Je marche lentement dans la rue, laissant le temps à mon cerveau de traiter les informations reçues durant l'heure écoulée. Devant moi, ma mère parle dans ses écouteurs. Elle travaille, encore. S'il y a une chose de laquelle je suis admirative, chez ma mère, outre ses yeux violets dont je n'ai évidemment pas hérité, c'est sa façon de déconnecter ses pensées. Comment peut-elle travailler après ce que je lui ai dit ? C'est comme si elle avait un bouton off, qui lui permettait de réguler ses pensées, celles passant la barrière, étant celles dont elle a besoin pour travailler. Elle a de la chance. Moi je suis incapable de faire ça. Ce sont plutôt mes pensées qui me contrôlent. Je peux rester plusieurs heures sur mon lit, à penser. Ma mère raccroche et se tourne vers moi.
- Juline, s'il te plaît, marche plus vite. Je dois préparer votre déjeuner avant de partir. Autrement dit, je suis pressée.
- Maman... Je suis censée manger au MacDo avec des potes. Tu m'as dit oui.Je la vois hésiter. Je sais qu'elle est partagée entre le fait que je ne mangerais pas sain et celui qu'elle ira plus vite sans moi. Elle finit par sortir un billet de 20 euros et me le tend.
-Bien. Mais sois rentrée à 16 heures, tu as encore des devoirs. Bye chérie.
-Bye maman.Je la regarde s'éloigner et je sors mon casque que je connecte à mon téléphone. La musique m'a toujours aidé à réfléchir. Je n'hésite pas longtemps et je lance ma playlist consacrée à Girl in red. Les accords de Homecoming envahissent mes oreilles et je pense à tout ce qui vient de se passer.
Une heure plus tôt
-Bonjour Juline, bonjour madame Desfougères.
-Bonjour madame Bloirat, réponds ma mère.
-Si vous voulez bien, je vais m'entretenir avec votre fille une dizaine de minute avant que vous ne veniez.Ma mère s'installe en salle d'attente et je rentre dans le bureau de ma psychologue, qui referme la porte derrière moi.
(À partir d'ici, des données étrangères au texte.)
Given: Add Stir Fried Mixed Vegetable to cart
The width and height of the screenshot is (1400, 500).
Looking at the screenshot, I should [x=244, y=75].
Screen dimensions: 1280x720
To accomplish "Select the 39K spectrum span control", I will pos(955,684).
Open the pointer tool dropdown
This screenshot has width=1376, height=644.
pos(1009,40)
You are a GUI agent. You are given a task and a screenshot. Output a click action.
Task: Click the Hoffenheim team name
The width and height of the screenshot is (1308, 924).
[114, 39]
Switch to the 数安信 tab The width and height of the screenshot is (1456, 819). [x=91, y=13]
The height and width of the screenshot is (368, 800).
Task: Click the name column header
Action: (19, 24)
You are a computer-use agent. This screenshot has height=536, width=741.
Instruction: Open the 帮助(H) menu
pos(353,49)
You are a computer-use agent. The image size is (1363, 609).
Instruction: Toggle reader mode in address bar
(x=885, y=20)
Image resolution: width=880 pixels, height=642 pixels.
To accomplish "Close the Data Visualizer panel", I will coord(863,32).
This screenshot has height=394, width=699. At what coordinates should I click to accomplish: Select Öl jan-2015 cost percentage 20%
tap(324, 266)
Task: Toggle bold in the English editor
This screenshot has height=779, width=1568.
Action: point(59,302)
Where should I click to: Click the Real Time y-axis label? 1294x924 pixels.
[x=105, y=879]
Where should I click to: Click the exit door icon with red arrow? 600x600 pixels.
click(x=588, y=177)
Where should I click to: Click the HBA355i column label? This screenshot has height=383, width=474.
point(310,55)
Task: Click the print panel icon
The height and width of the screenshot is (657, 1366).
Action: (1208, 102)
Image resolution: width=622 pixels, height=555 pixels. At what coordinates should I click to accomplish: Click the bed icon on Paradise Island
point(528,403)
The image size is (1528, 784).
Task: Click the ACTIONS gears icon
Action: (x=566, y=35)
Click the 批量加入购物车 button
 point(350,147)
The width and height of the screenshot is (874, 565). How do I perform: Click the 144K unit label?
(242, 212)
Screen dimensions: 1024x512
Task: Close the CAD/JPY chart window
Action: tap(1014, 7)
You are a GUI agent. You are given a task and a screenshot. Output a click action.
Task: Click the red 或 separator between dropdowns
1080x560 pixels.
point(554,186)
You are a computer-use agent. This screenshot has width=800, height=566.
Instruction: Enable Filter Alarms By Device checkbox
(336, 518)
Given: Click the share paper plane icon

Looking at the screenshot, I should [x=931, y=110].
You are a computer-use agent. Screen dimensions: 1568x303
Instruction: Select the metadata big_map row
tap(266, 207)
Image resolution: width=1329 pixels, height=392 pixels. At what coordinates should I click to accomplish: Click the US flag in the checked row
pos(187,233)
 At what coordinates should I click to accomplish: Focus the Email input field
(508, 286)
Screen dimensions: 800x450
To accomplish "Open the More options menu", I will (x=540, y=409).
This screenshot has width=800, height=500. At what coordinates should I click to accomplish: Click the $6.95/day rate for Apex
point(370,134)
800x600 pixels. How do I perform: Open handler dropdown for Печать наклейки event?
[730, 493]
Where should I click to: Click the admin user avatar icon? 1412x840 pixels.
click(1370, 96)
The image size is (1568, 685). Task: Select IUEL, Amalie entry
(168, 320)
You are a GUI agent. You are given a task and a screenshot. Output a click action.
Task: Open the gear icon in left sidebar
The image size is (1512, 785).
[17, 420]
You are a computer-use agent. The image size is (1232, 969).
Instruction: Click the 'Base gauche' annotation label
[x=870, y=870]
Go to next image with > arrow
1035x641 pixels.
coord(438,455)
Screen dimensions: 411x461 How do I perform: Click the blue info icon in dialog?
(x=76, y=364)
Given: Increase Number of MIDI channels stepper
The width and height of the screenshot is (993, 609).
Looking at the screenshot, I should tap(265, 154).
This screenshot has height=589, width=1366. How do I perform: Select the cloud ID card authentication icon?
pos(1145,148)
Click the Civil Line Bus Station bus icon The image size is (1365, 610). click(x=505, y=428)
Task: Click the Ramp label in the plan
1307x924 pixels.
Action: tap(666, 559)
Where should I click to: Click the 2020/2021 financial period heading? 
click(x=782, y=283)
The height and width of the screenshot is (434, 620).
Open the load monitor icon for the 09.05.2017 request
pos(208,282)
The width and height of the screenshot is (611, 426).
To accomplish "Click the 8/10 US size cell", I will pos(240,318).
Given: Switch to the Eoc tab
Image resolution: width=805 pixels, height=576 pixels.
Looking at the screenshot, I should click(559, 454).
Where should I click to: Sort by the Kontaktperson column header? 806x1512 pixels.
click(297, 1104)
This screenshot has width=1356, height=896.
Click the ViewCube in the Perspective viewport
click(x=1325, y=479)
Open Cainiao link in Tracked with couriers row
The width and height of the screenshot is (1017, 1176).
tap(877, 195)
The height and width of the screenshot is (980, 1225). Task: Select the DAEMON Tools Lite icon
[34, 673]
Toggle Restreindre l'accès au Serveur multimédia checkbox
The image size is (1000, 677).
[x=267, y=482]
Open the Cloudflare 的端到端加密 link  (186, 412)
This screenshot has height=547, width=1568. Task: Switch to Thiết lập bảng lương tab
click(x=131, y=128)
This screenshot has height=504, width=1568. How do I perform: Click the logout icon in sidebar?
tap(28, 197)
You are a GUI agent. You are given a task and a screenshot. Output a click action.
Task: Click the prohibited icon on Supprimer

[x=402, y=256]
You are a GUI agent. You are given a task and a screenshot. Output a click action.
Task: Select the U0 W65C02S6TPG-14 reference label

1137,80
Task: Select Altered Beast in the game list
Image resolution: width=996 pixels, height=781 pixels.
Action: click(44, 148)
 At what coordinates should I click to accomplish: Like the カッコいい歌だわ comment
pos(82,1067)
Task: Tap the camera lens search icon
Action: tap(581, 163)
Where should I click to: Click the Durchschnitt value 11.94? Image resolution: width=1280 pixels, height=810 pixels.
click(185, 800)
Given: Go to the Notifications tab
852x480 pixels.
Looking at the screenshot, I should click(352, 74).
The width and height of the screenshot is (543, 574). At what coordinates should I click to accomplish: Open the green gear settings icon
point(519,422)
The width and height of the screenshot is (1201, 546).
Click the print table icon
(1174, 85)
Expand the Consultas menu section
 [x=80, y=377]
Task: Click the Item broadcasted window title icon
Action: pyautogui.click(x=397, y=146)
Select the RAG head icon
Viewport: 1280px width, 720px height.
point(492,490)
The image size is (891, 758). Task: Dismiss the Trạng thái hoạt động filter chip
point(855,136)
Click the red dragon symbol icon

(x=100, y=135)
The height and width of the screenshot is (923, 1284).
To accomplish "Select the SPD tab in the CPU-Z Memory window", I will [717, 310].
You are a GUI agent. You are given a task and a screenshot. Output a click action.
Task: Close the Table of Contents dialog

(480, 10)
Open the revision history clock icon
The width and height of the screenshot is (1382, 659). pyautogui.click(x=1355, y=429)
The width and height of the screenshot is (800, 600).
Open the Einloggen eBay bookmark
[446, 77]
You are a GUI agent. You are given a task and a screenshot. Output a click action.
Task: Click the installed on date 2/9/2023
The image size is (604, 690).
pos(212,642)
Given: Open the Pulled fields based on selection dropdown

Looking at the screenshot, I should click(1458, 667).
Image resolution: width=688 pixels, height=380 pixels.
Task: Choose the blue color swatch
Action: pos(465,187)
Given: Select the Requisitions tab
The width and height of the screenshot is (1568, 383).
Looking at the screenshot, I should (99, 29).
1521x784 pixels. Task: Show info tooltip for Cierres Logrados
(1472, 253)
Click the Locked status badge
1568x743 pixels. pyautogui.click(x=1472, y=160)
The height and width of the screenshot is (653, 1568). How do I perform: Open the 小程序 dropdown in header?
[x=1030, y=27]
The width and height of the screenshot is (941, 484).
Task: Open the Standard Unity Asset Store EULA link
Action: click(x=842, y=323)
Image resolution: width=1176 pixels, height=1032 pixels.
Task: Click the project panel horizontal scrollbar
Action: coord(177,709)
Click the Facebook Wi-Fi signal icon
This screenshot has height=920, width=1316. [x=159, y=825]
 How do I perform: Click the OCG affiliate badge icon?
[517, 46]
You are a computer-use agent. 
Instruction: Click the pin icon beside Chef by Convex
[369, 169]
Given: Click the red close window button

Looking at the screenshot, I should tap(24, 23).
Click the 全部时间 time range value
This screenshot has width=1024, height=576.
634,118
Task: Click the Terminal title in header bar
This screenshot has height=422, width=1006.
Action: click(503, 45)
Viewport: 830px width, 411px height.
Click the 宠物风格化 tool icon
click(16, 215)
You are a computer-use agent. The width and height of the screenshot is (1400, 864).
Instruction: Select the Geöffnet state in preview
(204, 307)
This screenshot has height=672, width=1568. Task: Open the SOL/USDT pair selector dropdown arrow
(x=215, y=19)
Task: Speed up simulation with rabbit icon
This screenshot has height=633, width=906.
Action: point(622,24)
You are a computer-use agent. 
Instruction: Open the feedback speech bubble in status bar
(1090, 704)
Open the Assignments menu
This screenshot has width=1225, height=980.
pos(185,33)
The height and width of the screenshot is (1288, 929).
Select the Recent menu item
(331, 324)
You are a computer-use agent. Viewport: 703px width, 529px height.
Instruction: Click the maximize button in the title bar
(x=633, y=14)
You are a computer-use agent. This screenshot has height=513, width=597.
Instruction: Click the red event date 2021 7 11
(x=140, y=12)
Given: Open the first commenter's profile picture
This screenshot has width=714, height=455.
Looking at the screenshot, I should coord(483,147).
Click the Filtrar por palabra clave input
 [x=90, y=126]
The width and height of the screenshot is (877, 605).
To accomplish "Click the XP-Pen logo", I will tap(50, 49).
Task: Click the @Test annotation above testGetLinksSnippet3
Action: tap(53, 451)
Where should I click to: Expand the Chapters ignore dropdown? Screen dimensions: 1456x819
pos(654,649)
J'ignore le canapé de velours bleu et m'installe dans un des deux fauteuils qui font face à son grand bureau de bois. Madame Bloirat me sourit.
-Tu es prête à tout dire à ta mère ?
-Tout c'est beaucoup, objecté-je.
-Tu ne comptes pas lui dire que tu es lesbienne ? s'enquit ma psy en levant un sourcil interrogateur (chose que je ne sais absolument pas faire, ça me fascine).
-Bi.
-Excuse-moi.
- De toute façonn je ne suis pas sûre de moi.
- Juline... se décourage ma psy.Nous restons silencieuses 5 bonnes minutes, puis madame Bloirat rompt le silence.
-Juline, je ne veux te forcer à rien, et tu as d'autres choses à lui dire. Simplement, cela fait 9 mois qu'on parle de ça. Mais si tu as un autre sujet de conversation, je vais chercher ta mère.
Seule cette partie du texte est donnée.